And a reoccurring nightmare: Will I one day have to park in a Joe's lot (god forbid), and wake-up to find my car stoned to death by vandals?
That is, of course, after I've now paid off everyone of my 60 car payments and finally, finally, finally own my trusty Ford Explorer!
Therein lies the problem of sorts. My Ford Explorer. Oh please, it's my landlord. No way, it's my parking space.
When I moved in, my landlord told me my parking space was X. Two months later, a note was left on my car by the building management that stated my parking space was Y. "What do you mean Y?" I yelled at Dory, the manager. Which made me feel bad, since she is really nice.

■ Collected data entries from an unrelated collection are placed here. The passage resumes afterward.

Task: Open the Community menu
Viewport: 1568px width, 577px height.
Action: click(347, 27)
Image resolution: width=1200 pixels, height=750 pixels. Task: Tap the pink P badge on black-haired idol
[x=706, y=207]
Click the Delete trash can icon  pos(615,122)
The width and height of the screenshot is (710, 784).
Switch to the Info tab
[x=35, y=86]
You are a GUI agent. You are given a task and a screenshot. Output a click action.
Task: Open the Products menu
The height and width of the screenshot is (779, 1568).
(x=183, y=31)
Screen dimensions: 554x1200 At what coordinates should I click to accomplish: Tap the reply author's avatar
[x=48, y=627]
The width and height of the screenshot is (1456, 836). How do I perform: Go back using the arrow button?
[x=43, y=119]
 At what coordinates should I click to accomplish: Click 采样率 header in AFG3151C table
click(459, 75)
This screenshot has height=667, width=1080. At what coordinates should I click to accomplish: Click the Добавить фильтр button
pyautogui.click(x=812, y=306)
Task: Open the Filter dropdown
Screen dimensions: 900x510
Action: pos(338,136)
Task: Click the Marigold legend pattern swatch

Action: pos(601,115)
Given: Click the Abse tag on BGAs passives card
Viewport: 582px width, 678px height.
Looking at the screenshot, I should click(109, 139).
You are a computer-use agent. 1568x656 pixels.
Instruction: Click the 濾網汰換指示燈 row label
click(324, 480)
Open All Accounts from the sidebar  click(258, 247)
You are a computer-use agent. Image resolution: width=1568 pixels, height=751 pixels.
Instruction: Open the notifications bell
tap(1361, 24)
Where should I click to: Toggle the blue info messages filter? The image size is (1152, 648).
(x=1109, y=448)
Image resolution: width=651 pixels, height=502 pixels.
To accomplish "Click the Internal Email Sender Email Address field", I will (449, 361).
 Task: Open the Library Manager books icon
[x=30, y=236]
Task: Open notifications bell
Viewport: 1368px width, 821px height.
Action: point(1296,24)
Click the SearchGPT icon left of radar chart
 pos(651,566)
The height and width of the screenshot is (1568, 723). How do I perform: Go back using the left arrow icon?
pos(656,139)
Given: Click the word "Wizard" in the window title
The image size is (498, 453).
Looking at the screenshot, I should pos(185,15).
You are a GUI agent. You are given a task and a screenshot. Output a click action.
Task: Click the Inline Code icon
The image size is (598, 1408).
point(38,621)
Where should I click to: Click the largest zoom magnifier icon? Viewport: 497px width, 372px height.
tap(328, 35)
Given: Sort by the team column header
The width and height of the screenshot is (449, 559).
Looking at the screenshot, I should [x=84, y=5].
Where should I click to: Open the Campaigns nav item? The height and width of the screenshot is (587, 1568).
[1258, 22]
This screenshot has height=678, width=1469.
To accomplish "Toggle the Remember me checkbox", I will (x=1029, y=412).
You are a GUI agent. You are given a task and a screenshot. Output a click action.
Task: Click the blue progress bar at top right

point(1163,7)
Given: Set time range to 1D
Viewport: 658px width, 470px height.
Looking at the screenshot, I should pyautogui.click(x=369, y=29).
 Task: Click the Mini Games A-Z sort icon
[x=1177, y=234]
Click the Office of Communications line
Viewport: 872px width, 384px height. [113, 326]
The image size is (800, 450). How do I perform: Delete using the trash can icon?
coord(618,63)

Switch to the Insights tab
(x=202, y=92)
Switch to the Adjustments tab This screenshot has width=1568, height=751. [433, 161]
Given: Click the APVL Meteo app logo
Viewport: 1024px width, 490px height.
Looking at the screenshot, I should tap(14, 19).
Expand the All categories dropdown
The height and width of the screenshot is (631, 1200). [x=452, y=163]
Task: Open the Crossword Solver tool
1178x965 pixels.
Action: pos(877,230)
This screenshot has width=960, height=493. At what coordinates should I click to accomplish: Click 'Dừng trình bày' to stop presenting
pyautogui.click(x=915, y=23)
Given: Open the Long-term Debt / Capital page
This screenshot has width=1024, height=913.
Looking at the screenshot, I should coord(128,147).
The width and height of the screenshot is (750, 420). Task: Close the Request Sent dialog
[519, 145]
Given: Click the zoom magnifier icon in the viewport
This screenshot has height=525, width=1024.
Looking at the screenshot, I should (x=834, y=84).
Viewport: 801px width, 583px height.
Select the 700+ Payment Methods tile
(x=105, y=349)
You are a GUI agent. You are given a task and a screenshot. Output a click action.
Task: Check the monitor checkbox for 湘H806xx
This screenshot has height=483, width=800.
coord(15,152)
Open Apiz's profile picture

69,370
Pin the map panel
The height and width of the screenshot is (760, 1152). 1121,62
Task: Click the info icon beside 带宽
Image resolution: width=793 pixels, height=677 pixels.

"Well, the space your landlord told you goes with your loft is not your space," she answered sweetly and firmly. "His unit has parking space Y. It is deeded to his loft." "Dory, if you would - would you show me his space?" And she did. It was big enough for a mini-Honda, a horse, or a scooter. I owned a Ford Explorer.
I bounded up four flights of steps (leaving Dory in the dust), and called my landlord. "What parking space is mine?" I wanted to know. "The one I gave you. I switched the space. I got it all cleared with the former manager."
"Did you look at your loft deed?" I asked. "Why do I need to do that?" he replied. "Because that is not your space. You rented me a unit with a parking space that is not yours to rent!" I pretty much screamed into the phone.
"Well, what do you want me to do?" he said. "FIXXXXXXXXX IT!" I shrieked back. I was so upset. I'm a single woman. I need to park in the building for security reasons. I have elderly parents I need to get to. I can't park a mile away with my groceries. Or leave my car naked at Joe's!
This is how it has been resolved. The space that is not mine, goes with a loft that to this day (six months later) has not been rented. The management has taken pity on me. They've let me park there UNTIL (big word) a new tenant moves in. My landlord sent out a few e-mails asking them to fix "it" (yeah, right). Every tenant (and owner) I've been able to corner - in the lobby, parking lot, elevator, at parties - knows my situation. They all shake their heads. "Nancy, you'll find away." They say soothingly.
No one wants to trade with me (my real parking space remains empty) since no one has a car as big as a go cart and oh did I leave out my space is right next to the trash dumpster?
So every night I have little technicolor nightmares. About a parking space. Or not. Or maybe.
My landlord, on the other hand, goes to sleep soundly in the Valley, with a parking space all his own.